Further hearings were held upon remand. A different trial commissioner presided over the case, and issued a thorough, meticulous finding stating that the claimants had not established by a preponderance of the evidence that work-related stress substantially contributed to the death of the decedent. Instead, the trier found that other factors, such as cigarette smoking, chronic renal failure, diabetes mellitus and hypertension had combined to cause and exacerbate the decedent’s coronary artery disease and his October 29, 1989 heart attack. The claimants filed an appeal from that decision, but their appellate brief focus its arguments exclusively against the reasoning of this board in our 1995 Walter opinion, and does not address the trier’s findings in any way.
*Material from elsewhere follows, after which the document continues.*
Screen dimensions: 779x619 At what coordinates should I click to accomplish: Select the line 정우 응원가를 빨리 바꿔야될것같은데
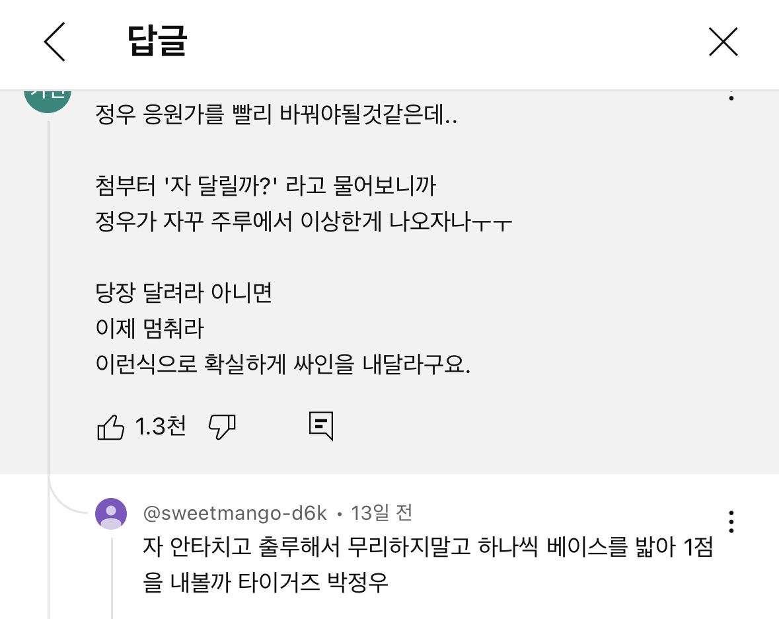[x=276, y=115]
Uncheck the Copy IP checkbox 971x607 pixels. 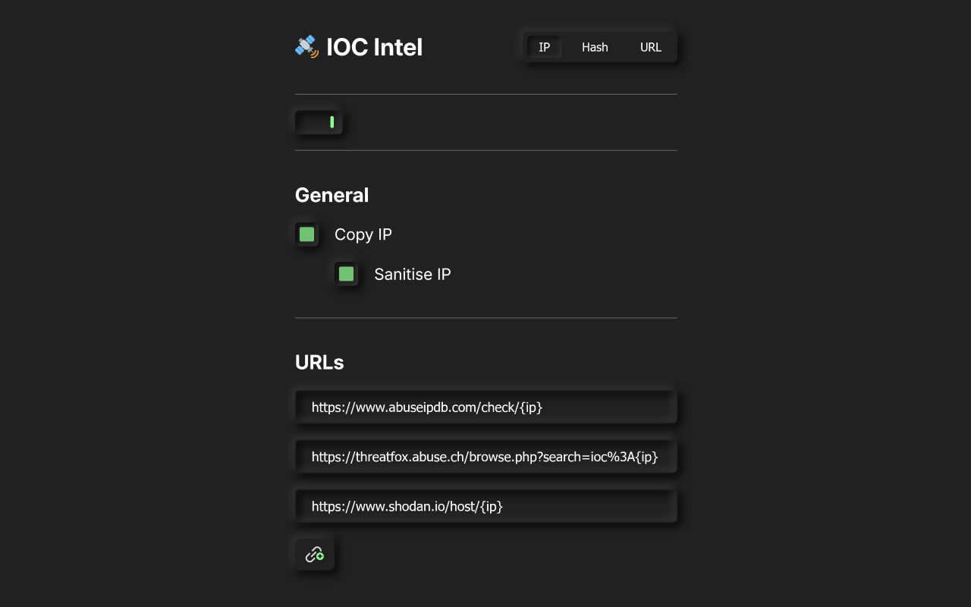click(x=307, y=234)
This board has occasionally been asked to reconsider its earlier rulings in cases that have been remanded, and have returned to the CRB on a subsequent appeal. Our policy on that matter is clear: this board does not disregard the law of cases it has already decided. Schiano v. Bliss Exterminating, 3436 CRB-4-96-10 (April 8, 1998); Bowman v. Jack’s Auto Sales, 16 Conn. Workers’ Comp. Rev. Op. 223, 226, 3384 CRB-1-96-7 (June 18, 1997); Ericson v. Perreault Spring & Equipment, 3200 CRB-5-95-11 (April 28, 1997); Chase v. State of Connecticut/Department of Motor Vehicles, 15 Conn. Workers’ Comp. Rev. Op. 292, 294-95, 2185 CRB-2-94-9 (June 20, 1996), rev’d. on other grounds, 45 Conn. App. 499 (1997). Here, we have already reviewed the rulings of the first commissioner on the respondent’s Motion to Open the Record and Submit Additional Evidence and the claimants’ Motion to Preclude, and issued a decision on June 2, 1995. At that point, our ruling became the law of the case, subject to review by the Appellate Court. Chase, supra, 295. Although the Appellate Court has dismissed the claimants’ earlier appeal for lack of final judgment, a future appeal to the court on that issue is still permissible once this case becomes final for purposes of appeal (as it would appear to be now). Our decision, however, has already been released, and must stand. Id.